The 2019 Maharlika Pilipinas Basketball League (MPBL) Finals (also known as the 2019 MPBL Datu Cup Finals), was the best-of-5 championship series of the 2018–19 MPBL Datu Cup and the conclusion of the season's playoffs. Under a new playoff format, the San Juan Knights, the MPBL Northern Division champion, and Davao Occidental Tigers as the MPBL Southern Division Champion, competed for the inaugural Datu Cup championship and the second overall championship contested by the league. Davao Occidental, which finished with the better regular season record, held the homecourt advantage for the series. The San Juan Knights won the championship after defeating the Tigers in five games, 3 games to 2.

Background

San Juan Knights 
The San Juan Knights entered the season as heavy favorites to win the national championship, as they are loaded with a mix of ex-pro players, collegiate players and homegrown players. They finished the regular season with a 20-5 win loss record, tying with the Manila Stars for third place as both teams had an identical record. The Knights were able to clinch the third seed as they defeated the Stars in the eliminations. In the first two rounds of the playoffs, The Knights easily dealt the Navotas Clutch and the Quezon City Capitals both in just two games each series. The Division Finals saw their sister team, Manila Stars battling them for the Northern Division title. The series went to a decider, where the team would eventually defeat the Stars in Game 3 to clinch North Division title and move to their first ever MPBL Finals appearance.

Davao Occidental Tigers 
Davao Occidental Tigers came in to the tournament as the 2018 Preseason Champions winning over the Manila Stars in the finals. The Tigers ended their regular season with 20–5 win-loss record, to become the top seed in the South Division and clinch homecourt advantage for the division playoffs. They easily defeated the Cebu City Sharks and the Bacoor City Strikers in the first round and in the division semifinals, both sweeping in two games each series. In the division finals, they faced the defending 2018 MPBL Rajah Cup Champions Batangas City Athletics but were pushed to the limits, even forcing Game 3 decider before escaping the Athletics, to claim its division title and advance to its first ever MPBL Finals appearance.

Road to the Finals

Head-to-head matchup 
Since both teams have an identical 20–5 win-loss record, the Davao Occidental Tigers will hold the homecourt advantage for the title series as they defeated the San Juan Knights in the eliminations.

Series summary

MPBL Finals Series

Game 1

Game 2

Game 3

Game 4

Game 5

Broadcast notes 
ABS-CBN Sports and ABS-CBN Regional Network Group is the official broadcaster of the Datu Cup Finals that were aired via S+A, ABS-CBN and on Fox Sports Philippines.

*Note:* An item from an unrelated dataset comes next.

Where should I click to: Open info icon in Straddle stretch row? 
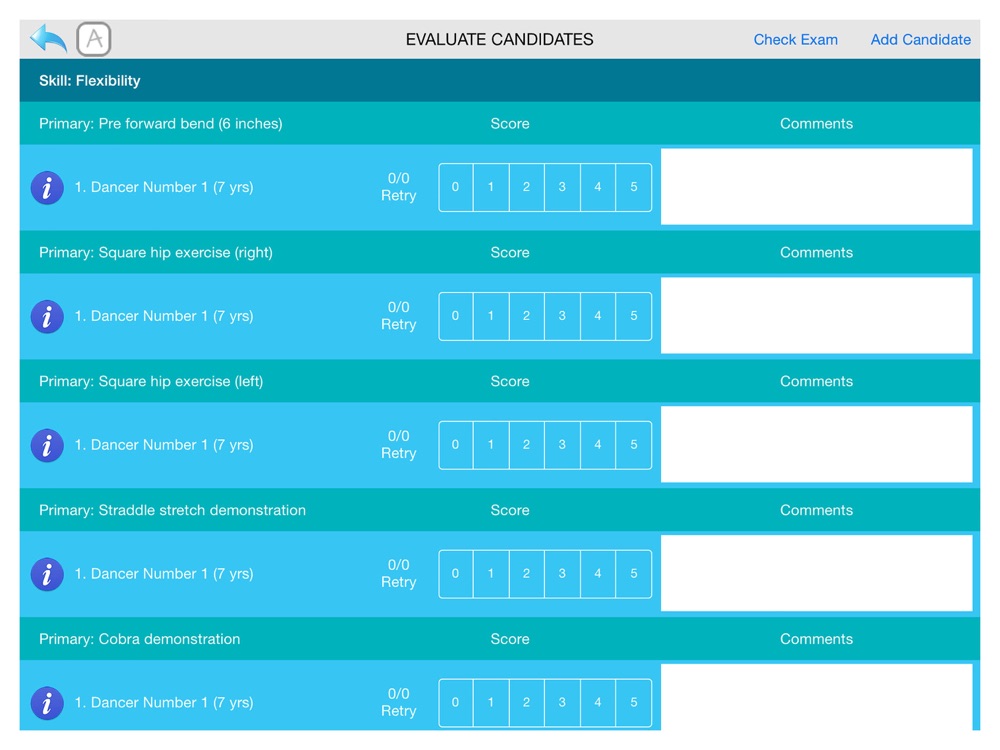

Fox Sports Philippines provided the English-language coverage of the title series.

Additional Game 5 crew:
Trophy presentation: Dyan Castillejo
Dugout celebration interviewer:

Prizes 
The San Juan Knights won the P10 million pesos worth of 18-karat gold trophy, similar to that NBA's Larry O'Brien Trophy, and ball rings which will await the National Champions as per league founder Sen. Manny Pacquiao and Commissioner Kenneth Duremdes.